In late 1985 IBM announced that it would no longer use CMI drives after its contract expired at the end of the year. CMI released a "patent-free" 7600 series of drives in 1986, but never recovered from the IBM incident. On July 2, 1986, it announced its departure from hard disk production and marketing—95% of its business. Attempts were made in 1987 to sell the remainder of the company to movie producer Hemdale Film Corporation and to animated television program producer DIC Animation City; however, both deals fell through.

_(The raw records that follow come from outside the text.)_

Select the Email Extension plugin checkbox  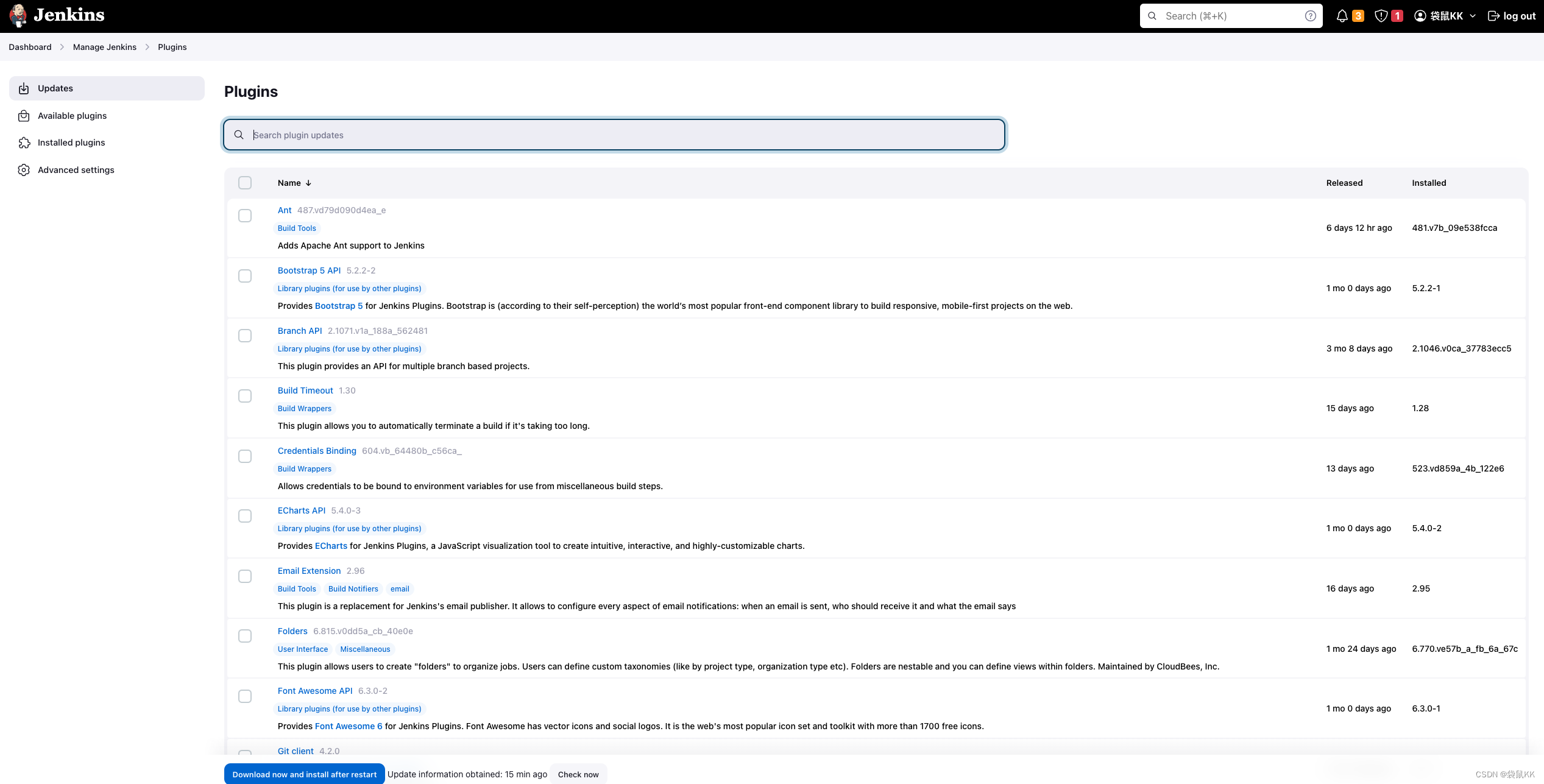(245, 576)
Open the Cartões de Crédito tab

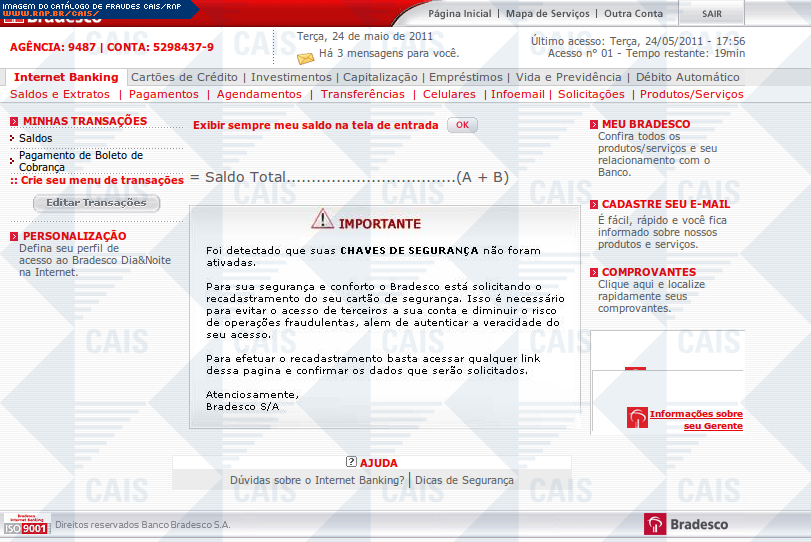click(x=184, y=77)
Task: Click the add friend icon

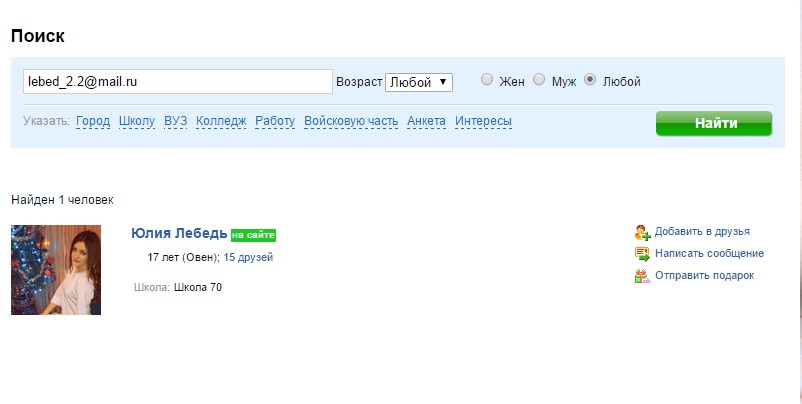Action: [x=642, y=232]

In 1988 the shell corporation, still traded publicly, was acquired by Paul and Natalie Koether of Far Hills, New Jersey who used it as an investment vehicle; in 1992 it was renamed American Holdings, Inc. In 1995 it was renamed Pure World, Inc. after its largest subsidiary, a supplier of kava and other botanical products. Finally, on June 6, 2005, it was acquired by Naturex, S.A., a French competitor.